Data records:
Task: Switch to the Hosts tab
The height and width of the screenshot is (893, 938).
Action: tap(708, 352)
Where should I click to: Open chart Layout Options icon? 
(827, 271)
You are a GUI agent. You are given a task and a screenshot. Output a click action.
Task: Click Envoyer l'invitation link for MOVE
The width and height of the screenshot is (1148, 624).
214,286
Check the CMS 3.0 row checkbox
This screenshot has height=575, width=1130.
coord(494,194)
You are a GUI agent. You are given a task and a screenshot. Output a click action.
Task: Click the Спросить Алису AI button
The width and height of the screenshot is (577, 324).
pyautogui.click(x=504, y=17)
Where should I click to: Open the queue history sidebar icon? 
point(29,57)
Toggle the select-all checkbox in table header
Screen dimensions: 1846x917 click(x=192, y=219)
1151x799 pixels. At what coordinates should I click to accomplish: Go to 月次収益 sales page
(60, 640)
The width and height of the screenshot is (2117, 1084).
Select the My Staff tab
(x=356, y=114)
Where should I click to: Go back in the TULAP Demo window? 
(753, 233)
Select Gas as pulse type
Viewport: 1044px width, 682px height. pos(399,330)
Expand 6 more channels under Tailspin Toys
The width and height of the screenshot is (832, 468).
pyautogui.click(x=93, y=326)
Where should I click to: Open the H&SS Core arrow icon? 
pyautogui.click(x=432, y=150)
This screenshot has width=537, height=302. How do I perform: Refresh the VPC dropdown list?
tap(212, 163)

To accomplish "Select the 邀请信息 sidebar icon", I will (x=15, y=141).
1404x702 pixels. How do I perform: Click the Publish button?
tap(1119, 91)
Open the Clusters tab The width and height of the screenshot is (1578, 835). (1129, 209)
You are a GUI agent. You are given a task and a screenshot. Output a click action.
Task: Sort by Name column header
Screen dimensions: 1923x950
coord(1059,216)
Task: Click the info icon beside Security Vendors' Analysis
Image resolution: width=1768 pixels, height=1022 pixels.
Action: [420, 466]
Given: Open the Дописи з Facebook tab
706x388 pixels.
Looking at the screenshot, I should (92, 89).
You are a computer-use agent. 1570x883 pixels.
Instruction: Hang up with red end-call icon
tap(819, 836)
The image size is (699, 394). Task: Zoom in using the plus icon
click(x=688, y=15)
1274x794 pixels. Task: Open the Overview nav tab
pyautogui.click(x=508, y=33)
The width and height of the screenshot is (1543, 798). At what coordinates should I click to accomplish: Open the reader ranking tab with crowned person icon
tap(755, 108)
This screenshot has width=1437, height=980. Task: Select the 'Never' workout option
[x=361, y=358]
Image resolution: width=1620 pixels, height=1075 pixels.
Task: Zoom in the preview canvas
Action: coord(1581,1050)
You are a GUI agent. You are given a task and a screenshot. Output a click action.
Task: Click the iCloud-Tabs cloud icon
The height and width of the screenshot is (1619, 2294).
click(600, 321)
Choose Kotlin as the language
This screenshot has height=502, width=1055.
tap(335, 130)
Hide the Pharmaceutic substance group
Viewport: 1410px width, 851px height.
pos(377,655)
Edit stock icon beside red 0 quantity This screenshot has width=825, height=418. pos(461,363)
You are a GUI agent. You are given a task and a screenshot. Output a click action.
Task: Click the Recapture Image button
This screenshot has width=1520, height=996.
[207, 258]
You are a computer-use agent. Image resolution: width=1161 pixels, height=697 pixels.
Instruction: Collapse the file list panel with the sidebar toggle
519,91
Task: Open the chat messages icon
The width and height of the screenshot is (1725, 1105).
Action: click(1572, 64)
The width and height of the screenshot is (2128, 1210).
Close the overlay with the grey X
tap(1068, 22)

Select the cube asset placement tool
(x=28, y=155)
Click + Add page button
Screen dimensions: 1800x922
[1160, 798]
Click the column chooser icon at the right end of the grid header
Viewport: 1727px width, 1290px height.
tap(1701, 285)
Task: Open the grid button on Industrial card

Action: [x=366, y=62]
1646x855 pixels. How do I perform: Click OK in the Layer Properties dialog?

Exercise objective = In full and without alteration, repeat the records.

Solved exercise =
Task: Switch to the Hosts tab
The height and width of the screenshot is (893, 938).
Action: tap(708, 352)
Where should I click to: Open chart Layout Options icon? 
(827, 271)
You are a GUI agent. You are given a task and a screenshot. Output a click action.
Task: Click Envoyer l'invitation link for MOVE
The width and height of the screenshot is (1148, 624).
214,286
Check the CMS 3.0 row checkbox
This screenshot has height=575, width=1130.
coord(494,194)
You are a GUI agent. You are given a task and a screenshot. Output a click action.
Task: Click the Спросить Алису AI button
The width and height of the screenshot is (577, 324).
pyautogui.click(x=504, y=17)
Where should I click to: Open the queue history sidebar icon? 
point(29,57)
Toggle the select-all checkbox in table header
Screen dimensions: 1846x917 click(x=192, y=219)
1151x799 pixels. At what coordinates should I click to accomplish: Go to 月次収益 sales page
(60, 640)
The width and height of the screenshot is (2117, 1084).
Select the My Staff tab
(x=356, y=114)
Where should I click to: Go back in the TULAP Demo window? 
(753, 233)
Select Gas as pulse type
Viewport: 1044px width, 682px height. pos(399,330)
Expand 6 more channels under Tailspin Toys
The width and height of the screenshot is (832, 468).
pyautogui.click(x=93, y=326)
Where should I click to: Open the H&SS Core arrow icon? 
pyautogui.click(x=432, y=150)
This screenshot has width=537, height=302. How do I perform: Refresh the VPC dropdown list?
tap(212, 163)

To accomplish "Select the 邀请信息 sidebar icon", I will (x=15, y=141).
1404x702 pixels. How do I perform: Click the Publish button?
tap(1119, 91)
Open the Clusters tab The width and height of the screenshot is (1578, 835). (1129, 209)
You are a GUI agent. You are given a task and a screenshot. Output a click action.
Task: Sort by Name column header
Screen dimensions: 1923x950
coord(1059,216)
Task: Click the info icon beside Security Vendors' Analysis
Image resolution: width=1768 pixels, height=1022 pixels.
Action: [420, 466]
Given: Open the Дописи з Facebook tab
706x388 pixels.
Looking at the screenshot, I should (92, 89).
You are a computer-use agent. 1570x883 pixels.
Instruction: Hang up with red end-call icon
tap(819, 836)
The image size is (699, 394). Task: Zoom in using the plus icon
click(x=688, y=15)
1274x794 pixels. Task: Open the Overview nav tab
pyautogui.click(x=508, y=33)
The width and height of the screenshot is (1543, 798). At what coordinates should I click to accomplish: Open the reader ranking tab with crowned person icon
tap(755, 108)
This screenshot has width=1437, height=980. Task: Select the 'Never' workout option
[x=361, y=358]
Image resolution: width=1620 pixels, height=1075 pixels.
Task: Zoom in the preview canvas
Action: coord(1581,1050)
You are a GUI agent. You are given a task and a screenshot. Output a click action.
Task: Click the iCloud-Tabs cloud icon
The height and width of the screenshot is (1619, 2294).
click(600, 321)
Choose Kotlin as the language
This screenshot has height=502, width=1055.
tap(335, 130)
Hide the Pharmaceutic substance group
Viewport: 1410px width, 851px height.
pos(377,655)
Edit stock icon beside red 0 quantity This screenshot has width=825, height=418. pos(461,363)
You are a GUI agent. You are given a task and a screenshot. Output a click action.
Task: Click the Recapture Image button
This screenshot has width=1520, height=996.
[207, 258]
You are a computer-use agent. Image resolution: width=1161 pixels, height=697 pixels.
Instruction: Collapse the file list panel with the sidebar toggle
519,91
Task: Open the chat messages icon
The width and height of the screenshot is (1725, 1105).
Action: click(1572, 64)
The width and height of the screenshot is (2128, 1210).
Close the overlay with the grey X
tap(1068, 22)

Select the cube asset placement tool
(x=28, y=155)
Click + Add page button
Screen dimensions: 1800x922
[1160, 798]
Click the column chooser icon at the right end of the grid header
Viewport: 1727px width, 1290px height.
tap(1701, 285)
Task: Open the grid button on Industrial card

Action: [x=366, y=62]
1646x855 pixels. How do I perform: Click OK in the Layer Properties dialog?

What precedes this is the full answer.